Caere had a good reputation among the Greeks for its values and sense of justice, since it abstained from piracy. It was one of only two Etruscan cities to erect its own treasury at Delphi, the "Agillei Treasury" dedicated to Pythian Apollo. This was generally not allowed to non-Greeks, and the legends regarding earlier Greek colonization in the wider area of Caere and Rome seem to have played an important role in allowing what was, from a political point of view, a bold act. Delphi was also a centre of politics and intrigue for the whole Eastern Mediterranean and Near East area.

Caere appears for the first time in documented history in 540 BC concerning the Battle of Alalia in which captured prisoners were stoned to death in the city, an act that was later attributed as the cause of an ensuing plague. In recompense, athletic contests were held every year in the city to honour the dead.
In 509 BC, upon the overthrow of the Roman monarchy, the king Lucius Tarquinius Superbus and his two eldest sons Titus and Aruns went into exile in Caere.

In spite of the difficulties affecting Etruria during the period, trade once again flourished through the 5th century BC, arguably due to the particularly good relations with the Rome, a traditional ally of the city. Communication with Rome was via branch roads from the Via Aurelia and Via Clodia.

Caere was not spared by the crisis that affected the great centres of southern Etruria during the second half of that century, after the defeat at sea at the Battle of Cumae in 474 BC. A recovery can be perceived, however, at the beginning of the 4th century BC, when strong relationships with Rome continued. The town sheltered the Roman refugees including the priests and Vestal Virgins after the Gallic attack and fire of 390 BC, and the Roman aristocracy was educated in Caere.
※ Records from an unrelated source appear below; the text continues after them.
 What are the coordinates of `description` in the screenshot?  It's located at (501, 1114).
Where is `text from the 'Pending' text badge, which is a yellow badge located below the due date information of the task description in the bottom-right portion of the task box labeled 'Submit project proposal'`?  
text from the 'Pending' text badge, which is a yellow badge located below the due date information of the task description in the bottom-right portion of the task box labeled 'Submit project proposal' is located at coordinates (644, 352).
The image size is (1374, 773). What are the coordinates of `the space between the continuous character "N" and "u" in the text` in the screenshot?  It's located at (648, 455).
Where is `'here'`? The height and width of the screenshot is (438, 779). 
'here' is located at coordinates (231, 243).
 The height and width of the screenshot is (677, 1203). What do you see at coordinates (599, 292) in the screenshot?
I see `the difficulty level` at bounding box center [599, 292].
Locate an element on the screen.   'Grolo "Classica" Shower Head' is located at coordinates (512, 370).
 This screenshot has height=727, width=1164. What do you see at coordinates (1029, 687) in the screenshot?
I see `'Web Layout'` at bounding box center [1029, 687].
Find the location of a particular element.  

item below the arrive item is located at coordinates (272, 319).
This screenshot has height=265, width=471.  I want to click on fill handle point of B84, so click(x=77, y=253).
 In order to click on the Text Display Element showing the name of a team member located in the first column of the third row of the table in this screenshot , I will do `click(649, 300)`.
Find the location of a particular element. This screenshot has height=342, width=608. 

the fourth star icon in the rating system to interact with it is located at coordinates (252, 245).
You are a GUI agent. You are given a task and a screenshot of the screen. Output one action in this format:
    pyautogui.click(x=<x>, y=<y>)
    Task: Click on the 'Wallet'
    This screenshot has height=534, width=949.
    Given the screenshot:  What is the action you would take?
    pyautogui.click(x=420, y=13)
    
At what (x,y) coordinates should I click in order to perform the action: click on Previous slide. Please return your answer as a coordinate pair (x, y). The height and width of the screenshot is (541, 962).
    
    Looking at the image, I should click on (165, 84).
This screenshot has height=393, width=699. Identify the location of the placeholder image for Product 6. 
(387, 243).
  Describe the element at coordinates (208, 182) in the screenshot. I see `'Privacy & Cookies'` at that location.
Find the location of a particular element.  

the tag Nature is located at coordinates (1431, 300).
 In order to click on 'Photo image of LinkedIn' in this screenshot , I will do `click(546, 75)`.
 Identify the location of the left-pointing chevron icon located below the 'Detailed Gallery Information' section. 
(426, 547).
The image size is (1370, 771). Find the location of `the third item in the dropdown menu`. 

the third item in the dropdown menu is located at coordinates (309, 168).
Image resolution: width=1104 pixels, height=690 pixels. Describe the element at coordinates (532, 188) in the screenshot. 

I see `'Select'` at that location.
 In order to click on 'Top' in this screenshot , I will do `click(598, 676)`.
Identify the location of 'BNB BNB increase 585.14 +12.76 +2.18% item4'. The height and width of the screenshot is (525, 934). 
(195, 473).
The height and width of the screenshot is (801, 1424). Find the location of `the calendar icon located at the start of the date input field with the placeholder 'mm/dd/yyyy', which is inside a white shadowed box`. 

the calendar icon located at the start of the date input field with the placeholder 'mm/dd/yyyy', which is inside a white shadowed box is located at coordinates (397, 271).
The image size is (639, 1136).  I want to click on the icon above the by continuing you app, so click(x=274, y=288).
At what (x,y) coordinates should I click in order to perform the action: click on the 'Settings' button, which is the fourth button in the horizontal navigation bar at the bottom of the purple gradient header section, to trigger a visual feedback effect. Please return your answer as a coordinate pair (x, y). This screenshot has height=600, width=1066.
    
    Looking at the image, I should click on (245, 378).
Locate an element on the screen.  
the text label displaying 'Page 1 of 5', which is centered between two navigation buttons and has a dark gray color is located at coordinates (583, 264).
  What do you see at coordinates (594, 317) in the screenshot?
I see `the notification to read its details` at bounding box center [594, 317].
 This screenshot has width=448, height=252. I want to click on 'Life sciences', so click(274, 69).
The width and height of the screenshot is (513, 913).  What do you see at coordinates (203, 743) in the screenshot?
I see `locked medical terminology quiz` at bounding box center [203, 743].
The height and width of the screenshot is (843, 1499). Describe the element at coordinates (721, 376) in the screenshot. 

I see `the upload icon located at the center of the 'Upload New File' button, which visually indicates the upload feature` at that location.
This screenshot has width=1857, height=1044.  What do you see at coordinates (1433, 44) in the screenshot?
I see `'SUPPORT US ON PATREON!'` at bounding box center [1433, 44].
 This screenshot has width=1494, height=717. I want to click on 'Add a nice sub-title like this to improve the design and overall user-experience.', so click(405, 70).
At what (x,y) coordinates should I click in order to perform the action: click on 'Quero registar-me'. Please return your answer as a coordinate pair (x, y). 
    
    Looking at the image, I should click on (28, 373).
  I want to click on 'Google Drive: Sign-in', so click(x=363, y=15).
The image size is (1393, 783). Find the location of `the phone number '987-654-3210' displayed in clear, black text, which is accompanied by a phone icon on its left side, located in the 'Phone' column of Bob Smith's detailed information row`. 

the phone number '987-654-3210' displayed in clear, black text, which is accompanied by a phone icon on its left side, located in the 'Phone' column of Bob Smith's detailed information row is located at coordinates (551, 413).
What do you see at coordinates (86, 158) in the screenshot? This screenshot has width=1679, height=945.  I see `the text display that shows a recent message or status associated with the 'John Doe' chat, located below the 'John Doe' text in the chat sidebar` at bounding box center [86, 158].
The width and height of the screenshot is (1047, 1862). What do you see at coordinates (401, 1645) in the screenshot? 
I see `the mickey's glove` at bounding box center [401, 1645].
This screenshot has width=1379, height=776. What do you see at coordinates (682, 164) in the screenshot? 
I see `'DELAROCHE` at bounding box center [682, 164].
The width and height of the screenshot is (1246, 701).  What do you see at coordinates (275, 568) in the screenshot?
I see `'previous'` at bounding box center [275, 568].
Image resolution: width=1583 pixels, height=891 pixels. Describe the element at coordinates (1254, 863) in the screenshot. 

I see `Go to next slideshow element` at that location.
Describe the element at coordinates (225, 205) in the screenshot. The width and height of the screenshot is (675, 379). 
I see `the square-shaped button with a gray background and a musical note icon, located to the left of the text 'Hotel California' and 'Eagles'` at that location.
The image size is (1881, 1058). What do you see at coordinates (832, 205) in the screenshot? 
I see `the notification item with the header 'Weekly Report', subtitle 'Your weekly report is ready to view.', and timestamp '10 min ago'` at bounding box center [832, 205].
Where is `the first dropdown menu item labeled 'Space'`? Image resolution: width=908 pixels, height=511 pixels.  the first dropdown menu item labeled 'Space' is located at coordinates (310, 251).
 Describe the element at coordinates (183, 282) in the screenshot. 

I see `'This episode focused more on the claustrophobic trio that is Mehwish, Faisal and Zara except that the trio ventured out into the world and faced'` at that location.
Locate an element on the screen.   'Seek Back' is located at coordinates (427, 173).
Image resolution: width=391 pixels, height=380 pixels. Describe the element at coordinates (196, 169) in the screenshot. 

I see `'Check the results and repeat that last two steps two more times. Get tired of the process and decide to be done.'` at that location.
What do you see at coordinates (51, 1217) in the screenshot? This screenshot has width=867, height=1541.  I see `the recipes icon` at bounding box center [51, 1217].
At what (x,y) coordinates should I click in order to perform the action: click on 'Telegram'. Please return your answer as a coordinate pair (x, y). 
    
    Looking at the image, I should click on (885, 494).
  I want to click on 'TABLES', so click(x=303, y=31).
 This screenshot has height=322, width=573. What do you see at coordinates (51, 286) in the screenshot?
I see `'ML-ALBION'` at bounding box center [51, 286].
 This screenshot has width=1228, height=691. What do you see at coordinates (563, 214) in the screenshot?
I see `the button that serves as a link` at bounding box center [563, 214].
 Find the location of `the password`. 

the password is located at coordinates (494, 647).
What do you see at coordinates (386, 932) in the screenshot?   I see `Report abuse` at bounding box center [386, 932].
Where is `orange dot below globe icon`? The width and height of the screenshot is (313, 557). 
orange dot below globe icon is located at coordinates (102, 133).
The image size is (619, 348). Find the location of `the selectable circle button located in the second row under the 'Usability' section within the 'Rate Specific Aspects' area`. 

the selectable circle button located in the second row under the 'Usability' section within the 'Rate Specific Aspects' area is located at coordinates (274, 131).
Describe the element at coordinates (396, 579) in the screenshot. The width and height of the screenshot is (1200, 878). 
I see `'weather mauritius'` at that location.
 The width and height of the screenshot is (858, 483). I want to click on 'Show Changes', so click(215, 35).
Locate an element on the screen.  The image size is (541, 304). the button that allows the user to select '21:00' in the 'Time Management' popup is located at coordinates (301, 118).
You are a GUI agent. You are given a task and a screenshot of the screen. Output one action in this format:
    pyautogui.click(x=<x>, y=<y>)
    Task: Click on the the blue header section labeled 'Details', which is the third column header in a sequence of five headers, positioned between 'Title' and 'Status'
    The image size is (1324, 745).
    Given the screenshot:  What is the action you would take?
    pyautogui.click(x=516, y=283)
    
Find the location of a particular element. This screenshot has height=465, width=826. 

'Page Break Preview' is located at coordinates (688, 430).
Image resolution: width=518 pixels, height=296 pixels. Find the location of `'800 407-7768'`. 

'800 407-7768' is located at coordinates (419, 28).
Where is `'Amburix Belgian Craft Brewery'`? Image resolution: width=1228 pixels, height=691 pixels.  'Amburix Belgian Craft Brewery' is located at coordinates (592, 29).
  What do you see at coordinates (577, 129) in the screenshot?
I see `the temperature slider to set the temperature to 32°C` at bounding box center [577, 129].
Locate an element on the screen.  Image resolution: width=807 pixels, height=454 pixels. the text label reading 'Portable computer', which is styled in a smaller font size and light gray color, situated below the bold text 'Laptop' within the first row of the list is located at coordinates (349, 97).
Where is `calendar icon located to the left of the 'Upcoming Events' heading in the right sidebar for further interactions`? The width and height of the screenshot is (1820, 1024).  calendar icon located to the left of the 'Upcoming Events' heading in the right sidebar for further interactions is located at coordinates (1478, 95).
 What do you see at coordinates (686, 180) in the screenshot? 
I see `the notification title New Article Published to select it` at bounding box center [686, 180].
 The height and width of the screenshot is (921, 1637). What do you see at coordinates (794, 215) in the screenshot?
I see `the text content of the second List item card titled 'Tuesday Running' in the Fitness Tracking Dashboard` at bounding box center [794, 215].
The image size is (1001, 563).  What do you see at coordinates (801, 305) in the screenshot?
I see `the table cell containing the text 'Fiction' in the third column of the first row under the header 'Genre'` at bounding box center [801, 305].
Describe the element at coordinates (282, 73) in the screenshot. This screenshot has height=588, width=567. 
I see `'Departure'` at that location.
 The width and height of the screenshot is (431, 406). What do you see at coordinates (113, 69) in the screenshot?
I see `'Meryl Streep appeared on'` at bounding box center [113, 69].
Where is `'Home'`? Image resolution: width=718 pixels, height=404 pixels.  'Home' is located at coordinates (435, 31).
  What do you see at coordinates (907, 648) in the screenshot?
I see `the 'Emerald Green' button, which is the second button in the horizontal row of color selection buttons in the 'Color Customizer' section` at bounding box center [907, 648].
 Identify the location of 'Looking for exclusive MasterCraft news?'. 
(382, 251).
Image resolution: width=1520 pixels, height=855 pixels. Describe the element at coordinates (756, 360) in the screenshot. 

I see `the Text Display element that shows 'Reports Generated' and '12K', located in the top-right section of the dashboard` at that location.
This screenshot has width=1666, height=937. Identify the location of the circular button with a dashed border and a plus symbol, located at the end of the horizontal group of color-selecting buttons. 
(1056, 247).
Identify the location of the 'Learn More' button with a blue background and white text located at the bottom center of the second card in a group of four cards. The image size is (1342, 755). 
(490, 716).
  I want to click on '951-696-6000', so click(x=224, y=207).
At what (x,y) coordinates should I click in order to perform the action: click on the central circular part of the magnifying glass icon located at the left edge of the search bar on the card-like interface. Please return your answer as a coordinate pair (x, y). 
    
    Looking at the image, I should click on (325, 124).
The Roman Tabulae Caeritum dates from this time; it listed those citizens of Caere who were classed as Roman citizens and liable for military service, without being able to vote. It is supposed to have been the first community to receive this privilege, known as ius Caeritum.

In 384/383 BC Dionysius plundered Pyrgi. Support came from Caere, but this was also beaten.

In 353 BC Caere, allied to the Tarquinii, lost a war with Rome and with it some of its territory, including the coastal area and ports so important for trade.
From about 300 BC Caere came under Roman rule. Although the exact sequence of their submission can no longer be reconstructed today, there had been numerous feuds. Rome is said to have had a 100-year truce with Caere as a result, and virtually all Etruria was in Roman hands from about 295 BC. It provided Rome with various provisions during the First Punic War, but otherwise contributed little materially.

The city briefly regained some prosperity under either Augustus or Tiberius, but lost its wealth and power completely by the first century AD.

== Ancient bishopric ==
Saint Adeodatus participated as bishop of this episcopal see, in a synod at Rome called by Pope Symmachus in 499, shortly before the seat of the bishopric was moved, because of malaria, from Caere Vetus (today's Cerveteri) to the new settlement of Caere Nova (today's Ceri). The territory of the Diocese of Caere became part of the Diocese of Porto around the 11th century.

No longer a residential bishopric, Caere is today listed by the Catholic Church as a titular see.

==Archaeological site==

During the period 700-300 BC the inhabitants constructed an impressive necropolis known today as Banditaccia, which is still not fully excavated but has already yielded the "Sarcophagus of the Spouses".

Since 2012, Queen's University at Kingston has been leading archaeology at the urban centre known as Vigna Marini.